The New York Times Learning Network

The New York Times

 

Race in AmericaTERENCE SMITH: For the last several weeks the New York Times has been giving one of the oldest stories in America front-page treatment. Race, specifically how race is lived in America, is the subject of an extraordinary, six-week-long series focused largely on the everyday lives of little-known individuals. More than 20 Times correspondents and photographers have spent up to a year reporting from schools, playing fields, churches, movie sets, and other locations to depict life as it is actually lived by different races in America.
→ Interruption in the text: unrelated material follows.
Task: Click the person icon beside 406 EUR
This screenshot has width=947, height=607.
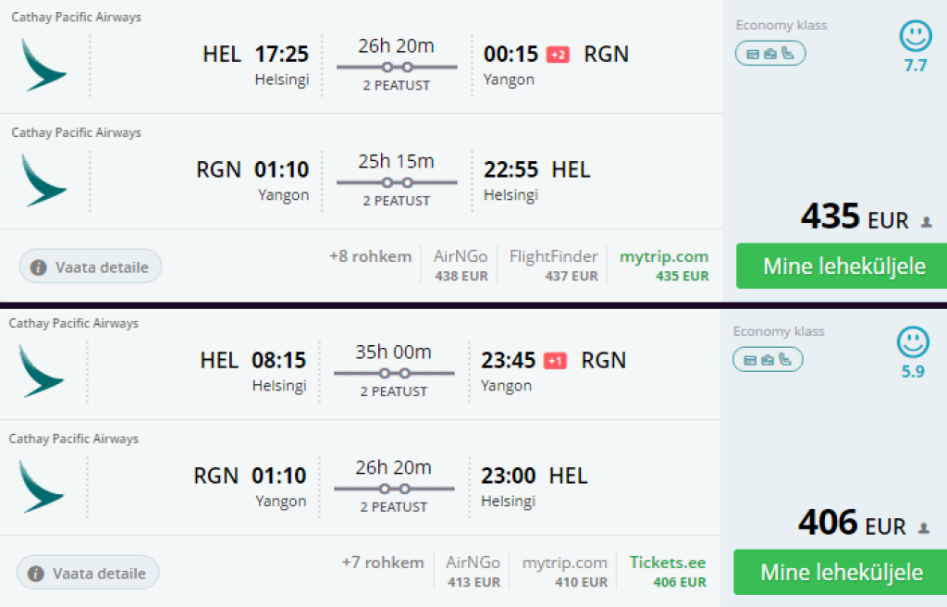Action: (924, 528)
The series, which is not pegged to any specific news event, is to culminate in a special edition of the New York Times Sunday Magazine on July 16th. To supplement the print stories the Times opened up its Web site for dialogue, offering both reporters' journals and interviews with readers. So far, several thousand people have posted responses. Even the youngest readers are invited by the Times Learning Network to have their say. Lesson plans, puzzles, and discussion guides will be available online well into the next school year.

Reporting on Race

Race in AmericaTERENCE SMITH: Joining us now to add to the discussion are New York Times executive editor Joseph Lelyveld, who oversaw the series and is himself a Pulitzer Prize-winning author; Times reporter Dana Canedy, who left her financial business beat to focus on race relations in the Akron Beacon Journal newsroom and edit part of the race series; former Times journalist Roger Wilkins, who now teaches the history of race and law at George Mason University; he's a board member of the NAACP Legal Defense Fund, an author, and a former member of the Pulitzer Prize Board; journalist Keith Woods, who leads the Poynter Institute Seminars on coverage of race relations; he was a contributor to an award-winning, seven-month long New Orleans Times Picayune series on race seven years ago; and Dartmouth College Professor Mary Childers, who is the author of a forthcoming book on welfare and a member of the board of ISM, a national diversity project to generate classroom discussion about racism, classicism, and sexism. Welcome to all of you.
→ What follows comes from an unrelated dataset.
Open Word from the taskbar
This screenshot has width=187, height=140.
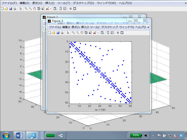click(x=20, y=135)
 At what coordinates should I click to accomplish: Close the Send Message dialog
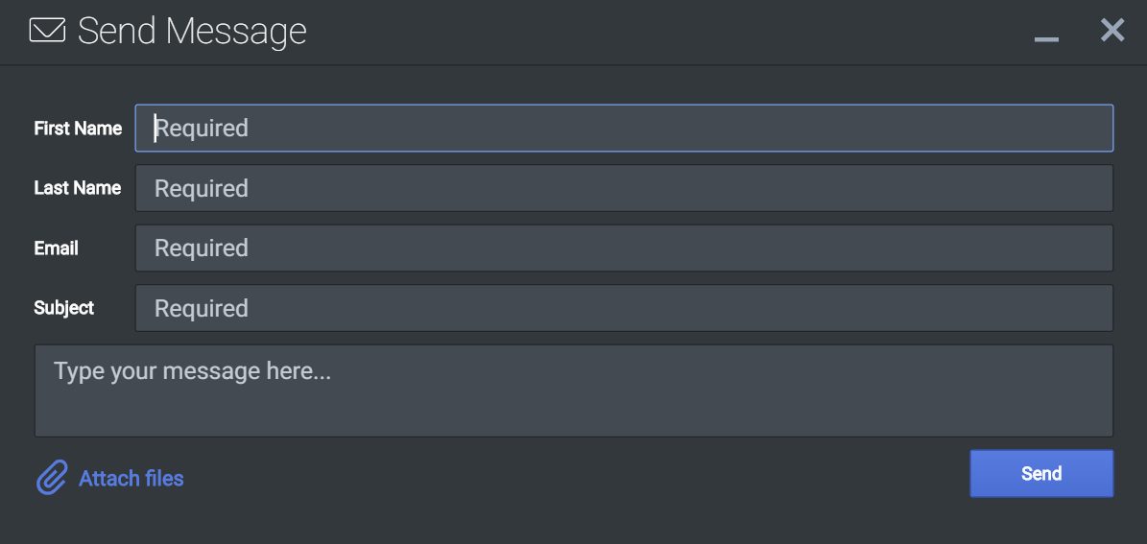tap(1112, 30)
TERENCE SMITH: Joe Lelyveld, tell me, since this was such a major commitment of your paper's resources, why you decided to do this series, why now, and why this approach?

Race in AmericaJOSEPH LELYVELD: We had a general feeling that race was receding as an issue in American public life. You can see in the current campaign - not many candidates want to talk about it a lot, at least since Bill Bradley got benched. And the - it probably has something to do with the full employment economy, maybe the welfare reform, maybe the judicial lines that have been drawn on affirmative action. Now, why this approach? The logic of our thinking led us to the conclusion that the only way to look at what was really happening in race relations and come up with something new was to look at actual race relations. The sense of ours that things were changing drove it to some degree, and so we wanted to get down where - especially in the workplace but in other settings - get down and see what was really going on and discover stories, tell stories. These aren't just meant to be discussions of a problem, but stories in the lives of people who don't have spin masters, who aren't practiced in speaking to the press, and who would be courageous and gracious enough to allow us into their lives.

TERENCE SMITH: Dana Canedy, tell me about that process of reporting, this sort of anecdotal approach, getting people to open up.

Race in AmericaDANA CANEDY: Well, I think that so often when racism is written about or viewed on television, it is because of some explosive event, a high profile police profiling case or a shooting, and lots of times average folks don't recognize themselves in those stories, and so what we set out to do was to find ways literally that people were living with race, how they were either figuring out for themselves or not. And so that required going deep, not just doing what appeared to be the obvious story after a month of reporting, but going back and peeling the onion, as we kept saying, they really get to the heart of it, and it took several months to do that. What seemed perhaps like the obvious story in the beginning, in the end wasn't the story a lot of times, and these were everyday people who graciously opened themselves up to us.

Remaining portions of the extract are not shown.